(BRIEF)
Print the listing below again from the line that contains "This screenshot has width=1280, height=720." onward, keeping every line exact and leaving out the lines before it.

----

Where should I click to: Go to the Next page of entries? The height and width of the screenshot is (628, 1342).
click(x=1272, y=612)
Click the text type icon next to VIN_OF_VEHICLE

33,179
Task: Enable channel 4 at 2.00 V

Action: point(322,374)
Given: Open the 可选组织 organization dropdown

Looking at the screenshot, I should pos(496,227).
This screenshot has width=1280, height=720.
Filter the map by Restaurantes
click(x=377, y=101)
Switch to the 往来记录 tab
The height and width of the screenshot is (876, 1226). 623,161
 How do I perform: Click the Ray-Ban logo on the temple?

----

(SOLUTION TO THIS EXERCISE)
This screenshot has width=1280, height=720.
Filter the map by Restaurantes
click(x=377, y=101)
Switch to the 往来记录 tab
The height and width of the screenshot is (876, 1226). 623,161
 How do I perform: Click the Ray-Ban logo on the temple?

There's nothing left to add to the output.